Umbu senang menulis puisi sejak SMP. Puisi-puisinya tersebar di banyak media massa, antara lain Mimbar Indonesia, Gadjah Mada, Basis, Gema Mahasiswa, Mahasiswa Indonesia, Majalah Pusara, Gelanggang, Pelopor Yogya, Bali Post, Sinar Harapan, Jurnal CAK, Majalah Kolong. Beberapa puisinya juga terangkum dalam antologi bersama, antara lain Manifes (1968), Tonggak III (1987), Teh Ginseng (1993), Saron (2018), Tutur Batur (2019).

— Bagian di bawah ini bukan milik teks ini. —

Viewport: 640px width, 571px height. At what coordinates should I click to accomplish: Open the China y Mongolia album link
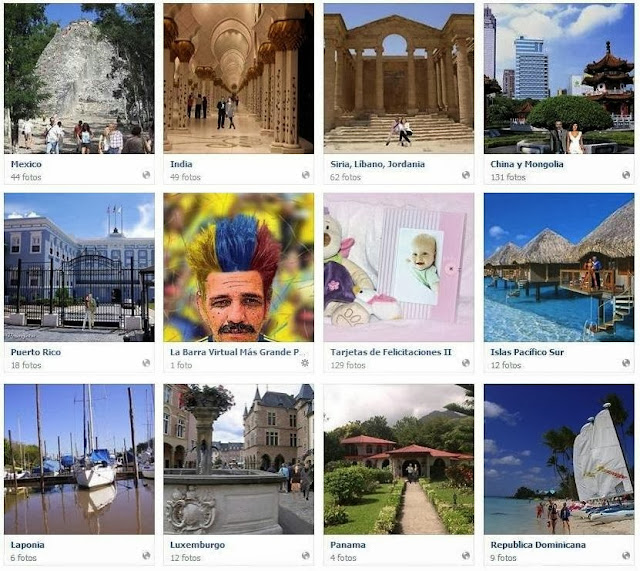point(527,164)
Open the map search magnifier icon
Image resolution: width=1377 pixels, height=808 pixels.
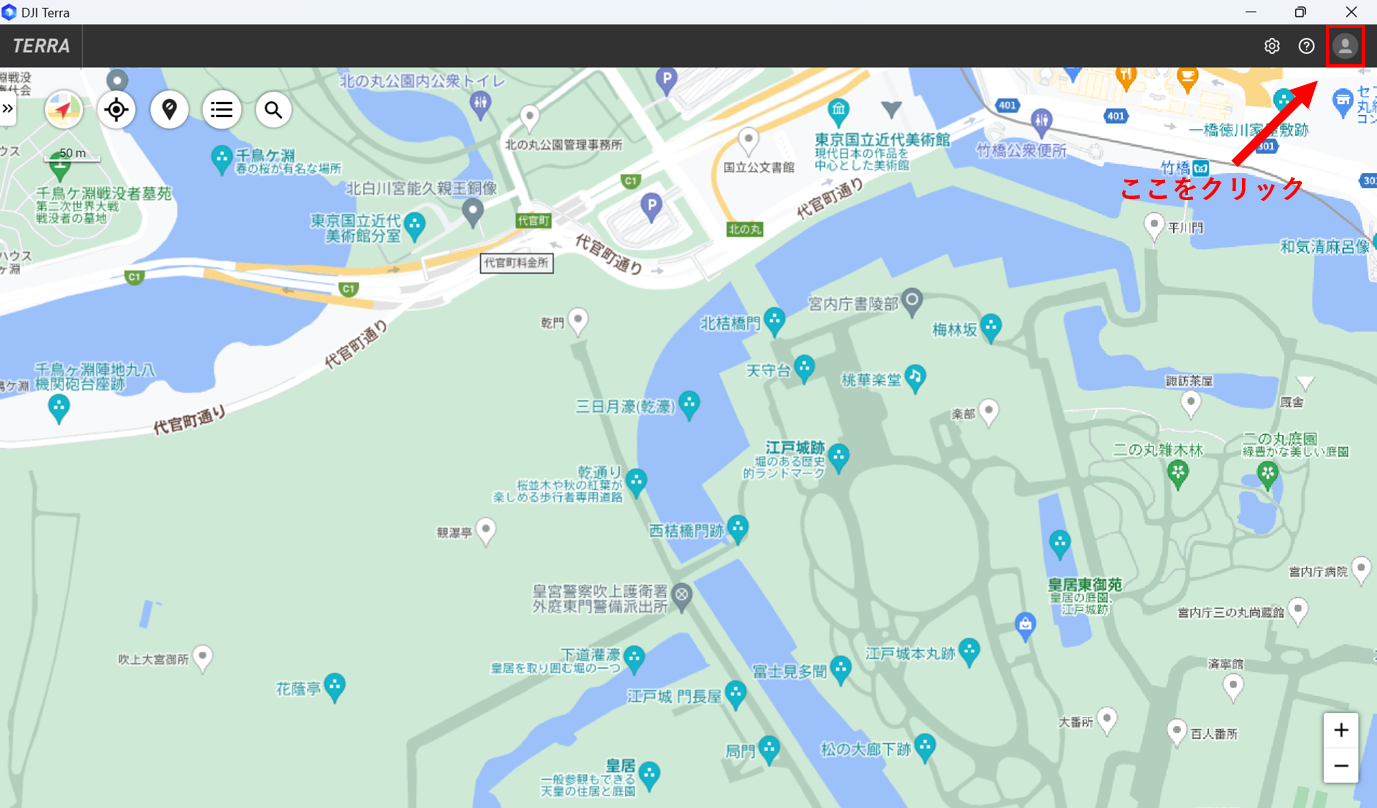pyautogui.click(x=274, y=110)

Umbu pernah mengasuh ruang sastra di mingguan Pelopor Yogya yang bermarkas di Jalan Malioboro. Pada tanggal 5 Maret 1969, Umbu bersama beberapa kawannya memproklamasikan berdirinya komunitas sastra Persada Studi Klub (PSK). Pada masa itulah Umbu dijuluki sebagai Presiden Malioboro. Pelopor Yogya dan PSK melahirkan ratusan penyair yang tersebar di seluruh Indonesia.
Tahun 1975, Umbu pergi meninggalkan Yogyakarta dan sempat pulang ke kampung halamannya.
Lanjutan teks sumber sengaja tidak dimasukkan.